Associated with QT interval prolongation, which may lead to serious cardiac arrhythmias.

Used with caution in patients with risk factors for prolonged QT interval, such as electrolyte imbalance or use of other drugs that may prolong the QT interval.

Rarely associated with severe or lethal hepatotoxicity, so liver function tests are usually performed regularly during prolonged fluconazole therapy.

Used with caution in patients with pre-existing liver disease.

At a dose of 150 mg is in FDA pregnancy category C.

High doses of 400 mg to 800 mg a day have been associated with a rare and distinct set of birth defects in infants, and at these doses, the pregnancy category is changed from category C to category D.

Adverse drug reactions include: rash, headache, dizziness, nausea, vomiting, abdominal pain, diarrhea, and/or elevated liver enzymes, anorexia, fatigue, constipation, oliguria, hypokalaemia, paraesthesia, seizures, alopecia, Stevens–Johnson syndrome, thrombocytopenia, other blood dyscrasias, serious hepatotoxicity including hepatic failure, anaphylactic/anaphylactoid reactions, prolonged QT interval, and torsades de pointes.

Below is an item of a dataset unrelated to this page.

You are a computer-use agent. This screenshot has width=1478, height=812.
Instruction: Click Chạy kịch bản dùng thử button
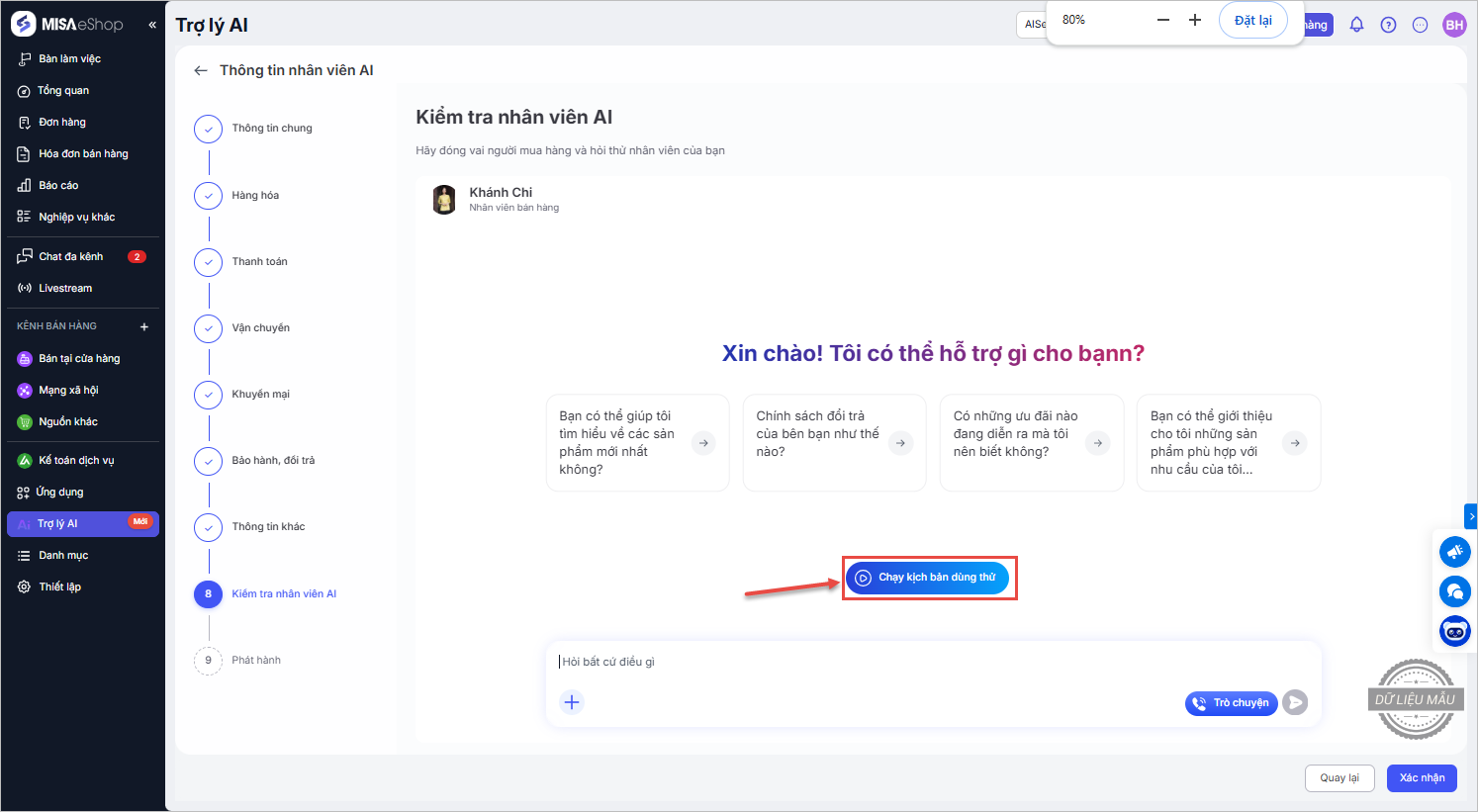[927, 578]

An inhibitor of the human cytochrome P450 system, particularly the isozyme CYP2C9 and CYP3A4 to lesser extent.

Fecreases the metabolism and increases the concentration of any drug metabolised by these enzymes.

Potential effect on QT interval increases the risk of cardiac arrhythmia if used concurrently with other drugs that prolong the QT interval.